=== Exercise description ===
Can you repeat the items from the line containing "Screen dimensions: 1217x511" through the line containing "I will 918,479.", swapping "magnifier" for "magnifying glass" and leaving everything else unchanged?

— START OF Information shown —

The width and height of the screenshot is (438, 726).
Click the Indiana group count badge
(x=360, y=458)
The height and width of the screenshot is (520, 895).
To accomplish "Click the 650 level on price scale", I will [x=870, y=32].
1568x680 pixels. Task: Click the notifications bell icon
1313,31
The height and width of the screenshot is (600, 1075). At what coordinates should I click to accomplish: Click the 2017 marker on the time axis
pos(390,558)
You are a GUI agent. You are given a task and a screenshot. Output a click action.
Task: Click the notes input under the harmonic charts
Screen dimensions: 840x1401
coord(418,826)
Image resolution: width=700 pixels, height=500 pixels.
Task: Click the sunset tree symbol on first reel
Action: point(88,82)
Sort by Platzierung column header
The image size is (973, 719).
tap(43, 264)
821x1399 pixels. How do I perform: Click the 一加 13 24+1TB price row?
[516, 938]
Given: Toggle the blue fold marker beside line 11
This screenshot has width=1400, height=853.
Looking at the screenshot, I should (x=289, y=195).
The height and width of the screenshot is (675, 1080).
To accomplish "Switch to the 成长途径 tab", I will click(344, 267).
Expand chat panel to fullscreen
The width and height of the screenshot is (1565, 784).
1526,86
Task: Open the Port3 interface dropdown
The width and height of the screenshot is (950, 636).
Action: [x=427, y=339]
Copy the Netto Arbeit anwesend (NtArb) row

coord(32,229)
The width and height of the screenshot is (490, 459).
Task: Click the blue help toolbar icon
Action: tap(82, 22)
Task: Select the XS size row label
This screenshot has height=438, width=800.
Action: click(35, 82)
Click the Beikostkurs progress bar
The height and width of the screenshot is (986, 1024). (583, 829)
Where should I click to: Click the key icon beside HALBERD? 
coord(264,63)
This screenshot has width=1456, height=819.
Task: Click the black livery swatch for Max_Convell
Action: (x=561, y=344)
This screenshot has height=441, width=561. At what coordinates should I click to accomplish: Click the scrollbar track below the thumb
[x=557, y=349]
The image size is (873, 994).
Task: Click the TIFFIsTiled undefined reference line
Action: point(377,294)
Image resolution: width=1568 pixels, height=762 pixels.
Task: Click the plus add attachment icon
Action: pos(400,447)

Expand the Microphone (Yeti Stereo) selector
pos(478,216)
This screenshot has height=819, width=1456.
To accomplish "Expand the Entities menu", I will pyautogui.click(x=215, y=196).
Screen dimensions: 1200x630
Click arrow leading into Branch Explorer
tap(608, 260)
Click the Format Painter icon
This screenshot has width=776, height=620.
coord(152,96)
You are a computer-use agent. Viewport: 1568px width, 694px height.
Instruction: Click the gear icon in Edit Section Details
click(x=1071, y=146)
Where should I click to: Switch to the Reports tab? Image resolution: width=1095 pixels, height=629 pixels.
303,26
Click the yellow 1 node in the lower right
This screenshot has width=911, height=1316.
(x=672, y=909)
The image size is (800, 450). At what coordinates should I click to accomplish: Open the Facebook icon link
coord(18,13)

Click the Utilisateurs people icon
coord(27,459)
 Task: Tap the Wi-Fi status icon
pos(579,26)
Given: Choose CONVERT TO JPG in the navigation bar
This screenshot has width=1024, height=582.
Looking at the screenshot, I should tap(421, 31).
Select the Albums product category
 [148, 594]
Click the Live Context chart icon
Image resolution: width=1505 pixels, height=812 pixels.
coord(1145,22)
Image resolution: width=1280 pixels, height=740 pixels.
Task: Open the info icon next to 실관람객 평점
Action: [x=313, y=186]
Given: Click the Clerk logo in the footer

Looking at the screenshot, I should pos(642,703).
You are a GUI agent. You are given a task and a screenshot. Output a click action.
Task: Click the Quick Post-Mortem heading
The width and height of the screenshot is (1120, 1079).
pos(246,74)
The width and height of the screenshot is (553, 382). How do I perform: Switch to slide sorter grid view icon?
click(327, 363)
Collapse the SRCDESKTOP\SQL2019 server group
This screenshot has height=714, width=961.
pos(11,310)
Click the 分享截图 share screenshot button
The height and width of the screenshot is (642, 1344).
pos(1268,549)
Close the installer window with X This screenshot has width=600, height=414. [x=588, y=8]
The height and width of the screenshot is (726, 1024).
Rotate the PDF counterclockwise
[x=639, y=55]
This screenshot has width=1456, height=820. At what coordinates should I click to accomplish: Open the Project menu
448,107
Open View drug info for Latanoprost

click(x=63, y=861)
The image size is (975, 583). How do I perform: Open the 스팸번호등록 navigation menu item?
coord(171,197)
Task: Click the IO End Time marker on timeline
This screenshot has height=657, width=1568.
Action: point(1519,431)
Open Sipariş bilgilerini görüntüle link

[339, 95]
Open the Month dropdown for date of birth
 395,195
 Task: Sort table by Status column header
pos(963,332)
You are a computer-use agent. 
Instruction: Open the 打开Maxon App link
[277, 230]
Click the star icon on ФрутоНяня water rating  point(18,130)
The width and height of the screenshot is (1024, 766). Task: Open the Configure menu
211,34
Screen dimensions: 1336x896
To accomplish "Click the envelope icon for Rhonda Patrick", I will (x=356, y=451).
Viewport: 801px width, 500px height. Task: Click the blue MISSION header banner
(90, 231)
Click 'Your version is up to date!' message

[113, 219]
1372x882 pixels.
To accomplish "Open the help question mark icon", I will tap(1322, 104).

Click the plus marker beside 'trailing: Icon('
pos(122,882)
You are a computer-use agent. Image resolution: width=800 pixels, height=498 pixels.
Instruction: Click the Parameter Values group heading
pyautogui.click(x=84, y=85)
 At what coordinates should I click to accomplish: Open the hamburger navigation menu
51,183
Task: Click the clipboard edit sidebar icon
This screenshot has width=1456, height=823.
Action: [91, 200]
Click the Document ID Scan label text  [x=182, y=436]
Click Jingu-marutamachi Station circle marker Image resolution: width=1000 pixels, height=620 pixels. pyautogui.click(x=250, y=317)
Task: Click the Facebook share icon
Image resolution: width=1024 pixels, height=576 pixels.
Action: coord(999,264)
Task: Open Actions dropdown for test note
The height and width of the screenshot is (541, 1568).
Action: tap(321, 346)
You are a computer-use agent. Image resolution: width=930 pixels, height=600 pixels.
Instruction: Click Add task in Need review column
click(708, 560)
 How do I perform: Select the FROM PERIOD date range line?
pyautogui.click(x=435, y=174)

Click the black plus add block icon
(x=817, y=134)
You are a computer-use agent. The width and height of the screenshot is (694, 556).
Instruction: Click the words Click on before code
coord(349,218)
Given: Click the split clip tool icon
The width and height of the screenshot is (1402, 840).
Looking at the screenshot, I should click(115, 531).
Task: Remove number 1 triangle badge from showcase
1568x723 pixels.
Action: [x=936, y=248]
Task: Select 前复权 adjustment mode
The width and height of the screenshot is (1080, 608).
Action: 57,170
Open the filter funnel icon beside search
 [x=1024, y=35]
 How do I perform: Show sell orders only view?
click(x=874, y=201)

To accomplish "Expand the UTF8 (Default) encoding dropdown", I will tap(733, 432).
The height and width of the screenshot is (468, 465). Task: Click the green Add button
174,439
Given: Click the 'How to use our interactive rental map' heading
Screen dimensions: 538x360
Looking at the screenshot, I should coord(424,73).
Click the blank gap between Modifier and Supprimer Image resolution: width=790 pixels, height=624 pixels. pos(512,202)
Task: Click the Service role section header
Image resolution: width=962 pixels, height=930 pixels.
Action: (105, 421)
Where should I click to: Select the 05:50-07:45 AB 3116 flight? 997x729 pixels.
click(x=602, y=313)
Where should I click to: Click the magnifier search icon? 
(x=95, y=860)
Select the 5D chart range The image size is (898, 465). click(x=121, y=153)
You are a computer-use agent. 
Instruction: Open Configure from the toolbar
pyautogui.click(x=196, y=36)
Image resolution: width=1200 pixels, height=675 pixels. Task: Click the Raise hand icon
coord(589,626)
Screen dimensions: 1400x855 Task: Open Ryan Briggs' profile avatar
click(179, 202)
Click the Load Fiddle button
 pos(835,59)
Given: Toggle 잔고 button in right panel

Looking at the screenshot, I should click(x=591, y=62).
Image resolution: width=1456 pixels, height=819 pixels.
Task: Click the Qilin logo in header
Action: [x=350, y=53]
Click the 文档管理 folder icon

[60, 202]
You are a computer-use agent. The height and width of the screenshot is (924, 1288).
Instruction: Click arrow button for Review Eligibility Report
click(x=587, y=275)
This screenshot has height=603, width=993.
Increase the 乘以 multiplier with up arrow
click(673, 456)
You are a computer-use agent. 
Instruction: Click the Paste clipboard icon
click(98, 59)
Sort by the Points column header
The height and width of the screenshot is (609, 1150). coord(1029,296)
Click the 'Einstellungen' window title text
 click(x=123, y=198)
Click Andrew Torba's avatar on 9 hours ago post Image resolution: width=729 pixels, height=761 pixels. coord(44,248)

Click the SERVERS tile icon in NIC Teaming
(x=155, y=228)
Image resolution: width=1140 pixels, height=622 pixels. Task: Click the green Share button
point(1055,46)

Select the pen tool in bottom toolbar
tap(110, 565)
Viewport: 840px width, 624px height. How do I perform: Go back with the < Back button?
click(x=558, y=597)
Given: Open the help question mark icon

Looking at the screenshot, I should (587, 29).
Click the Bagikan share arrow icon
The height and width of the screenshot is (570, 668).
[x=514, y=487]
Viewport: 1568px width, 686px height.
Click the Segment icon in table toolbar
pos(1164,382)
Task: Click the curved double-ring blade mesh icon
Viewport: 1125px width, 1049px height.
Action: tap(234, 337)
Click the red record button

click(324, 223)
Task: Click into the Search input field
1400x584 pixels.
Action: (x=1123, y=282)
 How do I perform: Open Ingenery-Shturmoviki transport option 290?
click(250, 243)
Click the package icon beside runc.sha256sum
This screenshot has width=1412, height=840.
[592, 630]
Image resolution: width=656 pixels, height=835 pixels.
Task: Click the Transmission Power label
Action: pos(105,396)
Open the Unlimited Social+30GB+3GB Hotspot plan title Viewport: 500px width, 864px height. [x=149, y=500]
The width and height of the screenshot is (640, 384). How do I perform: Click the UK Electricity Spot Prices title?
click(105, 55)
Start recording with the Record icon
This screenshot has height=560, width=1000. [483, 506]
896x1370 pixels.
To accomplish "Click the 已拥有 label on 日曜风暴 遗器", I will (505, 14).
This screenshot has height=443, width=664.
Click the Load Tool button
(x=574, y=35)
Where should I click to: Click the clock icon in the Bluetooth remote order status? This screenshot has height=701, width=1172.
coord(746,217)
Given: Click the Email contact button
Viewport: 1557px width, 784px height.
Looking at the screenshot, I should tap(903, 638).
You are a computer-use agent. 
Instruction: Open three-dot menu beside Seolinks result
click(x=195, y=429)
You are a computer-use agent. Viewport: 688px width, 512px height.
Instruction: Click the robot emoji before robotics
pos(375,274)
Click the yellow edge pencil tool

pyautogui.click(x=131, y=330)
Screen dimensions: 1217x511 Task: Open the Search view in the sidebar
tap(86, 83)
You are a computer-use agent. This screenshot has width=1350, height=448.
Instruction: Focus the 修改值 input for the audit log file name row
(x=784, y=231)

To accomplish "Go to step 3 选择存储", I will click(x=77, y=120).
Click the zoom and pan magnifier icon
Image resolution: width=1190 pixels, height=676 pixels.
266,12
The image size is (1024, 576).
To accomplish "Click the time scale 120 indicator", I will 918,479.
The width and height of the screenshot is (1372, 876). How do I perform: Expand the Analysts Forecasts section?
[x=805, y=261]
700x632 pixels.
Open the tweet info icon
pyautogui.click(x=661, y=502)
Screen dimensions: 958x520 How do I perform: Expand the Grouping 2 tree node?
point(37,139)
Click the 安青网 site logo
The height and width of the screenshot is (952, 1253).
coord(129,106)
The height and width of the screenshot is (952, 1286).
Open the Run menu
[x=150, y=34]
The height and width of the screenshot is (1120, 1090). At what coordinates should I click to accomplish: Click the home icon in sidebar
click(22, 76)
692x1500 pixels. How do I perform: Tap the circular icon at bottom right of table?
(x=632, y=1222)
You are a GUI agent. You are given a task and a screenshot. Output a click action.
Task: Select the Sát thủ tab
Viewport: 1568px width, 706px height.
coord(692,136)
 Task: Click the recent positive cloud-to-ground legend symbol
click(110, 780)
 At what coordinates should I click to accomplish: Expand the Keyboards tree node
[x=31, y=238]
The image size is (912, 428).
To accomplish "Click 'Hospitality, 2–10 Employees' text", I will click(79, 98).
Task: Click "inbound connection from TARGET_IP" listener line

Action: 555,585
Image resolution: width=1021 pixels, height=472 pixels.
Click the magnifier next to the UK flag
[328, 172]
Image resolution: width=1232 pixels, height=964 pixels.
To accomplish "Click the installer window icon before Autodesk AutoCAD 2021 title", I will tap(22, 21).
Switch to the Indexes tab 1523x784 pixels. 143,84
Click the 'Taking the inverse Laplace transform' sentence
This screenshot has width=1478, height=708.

— END OF Information shown —

=== Answer for the task ===
Screen dimensions: 1217x511 Task: Open the Search view in the sidebar
tap(86, 83)
You are a computer-use agent. This screenshot has width=1350, height=448.
Instruction: Focus the 修改值 input for the audit log file name row
(x=784, y=231)

To accomplish "Go to step 3 选择存储", I will click(x=77, y=120).
Click the zoom and pan magnifying glass icon
Image resolution: width=1190 pixels, height=676 pixels.
266,12
The image size is (1024, 576).
To accomplish "Click the time scale 120 indicator", I will 918,479.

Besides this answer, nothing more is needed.